[start of EXCERPTED TEXT]

Word 2011 brings ribbons, clouds, and full-screen mode
TUAW dives into Microsoft Office 2011 with reviews of the apps that make up the suite. First up: the pans and praises of Word 2011.
It's been a stalwart on the Mac platform since before we said things like "the Mac platform." Turning 25 this year, Microsoft Word is the anchor app for the Office 2011 suite and the one most home, student and many business users will spend the most time in. There's no upgrade pricing for the suite, and the licensing is now locked to an individual machine -- so is it worth it to the average Word user to make the leap? Let's discuss.
"Holy toolbars, Batman!" was the first thing I said after launching Word 2011 for the first time. This is the fabled "ribbon" that Microsoft added to the Windows version of Office. I'm told that I'll get used to it. Some even claim to like it after a while. I'm not sure how long that is supposed to take, but it's apparently more than a few days.

[end of EXCERPTED TEXT]
[start of DATA EXCERPTS]

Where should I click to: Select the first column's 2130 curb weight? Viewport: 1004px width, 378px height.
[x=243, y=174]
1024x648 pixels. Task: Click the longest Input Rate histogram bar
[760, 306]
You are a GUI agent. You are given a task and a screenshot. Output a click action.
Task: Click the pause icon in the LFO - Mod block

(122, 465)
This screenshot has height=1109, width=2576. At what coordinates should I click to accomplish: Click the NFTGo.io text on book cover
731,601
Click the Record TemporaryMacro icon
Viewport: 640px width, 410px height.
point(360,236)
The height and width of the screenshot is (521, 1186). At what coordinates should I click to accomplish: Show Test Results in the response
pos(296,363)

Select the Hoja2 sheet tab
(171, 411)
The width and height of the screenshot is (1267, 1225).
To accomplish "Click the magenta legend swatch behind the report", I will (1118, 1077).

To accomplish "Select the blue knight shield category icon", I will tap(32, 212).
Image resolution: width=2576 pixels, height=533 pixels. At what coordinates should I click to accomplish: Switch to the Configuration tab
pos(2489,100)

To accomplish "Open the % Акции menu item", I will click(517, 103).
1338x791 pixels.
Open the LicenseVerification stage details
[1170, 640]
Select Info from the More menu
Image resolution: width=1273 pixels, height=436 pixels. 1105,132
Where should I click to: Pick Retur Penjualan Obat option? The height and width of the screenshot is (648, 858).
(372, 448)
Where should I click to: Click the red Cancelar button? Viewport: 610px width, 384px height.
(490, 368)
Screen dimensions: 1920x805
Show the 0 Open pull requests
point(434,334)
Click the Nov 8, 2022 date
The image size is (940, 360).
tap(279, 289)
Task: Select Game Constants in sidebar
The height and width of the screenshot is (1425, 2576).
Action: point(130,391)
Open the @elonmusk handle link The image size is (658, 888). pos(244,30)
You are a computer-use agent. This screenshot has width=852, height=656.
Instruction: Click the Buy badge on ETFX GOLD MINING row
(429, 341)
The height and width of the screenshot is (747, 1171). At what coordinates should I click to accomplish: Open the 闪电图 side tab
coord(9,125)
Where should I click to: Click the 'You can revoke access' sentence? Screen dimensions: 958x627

[end of DATA EXCERPTS]

- _CHALLENGES_
- 1) Name the three features that the headline of the Word 2011 review lists.
- 2) According to the Word 2011 review, what makes it uncertain whether the average Word user should upgrade?
- 3) Write the next part of the Word 2011 review, picking up after its final sentence.

- _RESULTS_
- 1) Ribbons, clouds, and full-screen mode.

- 2) The suite has no upgrade pricing, and its licensing is now locked to an individual machine. These two points lead the review to ask whether the leap is worth it for the average Word user.

- 3)
These are the facts: the ribbon does show a number of different functions, including just about everything a normal person would want to do. Although it is crowded with a bunch of icons (including six different icons that prominently display the letter "A" in one close cluster), the options and settings you might want are all "right there" and easy to discover. Microsoft did a great job making it so that it dynamically resizes as you resize the window. If I made my window the full width of my 24" iMac, the toolbar expanded, reflowed, and the Styles section expanded. If I shrunk it down, it reflowed again; it did this all very naturally while showing a lot of attention to detail.
Don't like the ribbon? You can change it, collapse it, tell it not to open automatically with new documents, or disable it entirely. Those settings are easy to find, too, as there's a shortcut to the Preferences window right from the ribbon itself. That's an important point: these are separate preferences. If you are familiar enough with the Mac to go into the regular Word menu to open the preferences, you'll find the Ribbon preferences right there. If you aren't, there's a gear icon on the ribbon itself that will offer to open it for you. Rather than divide up the preferences into two different places, there are two different ways to get to the same place. It's a slight (but important) difference.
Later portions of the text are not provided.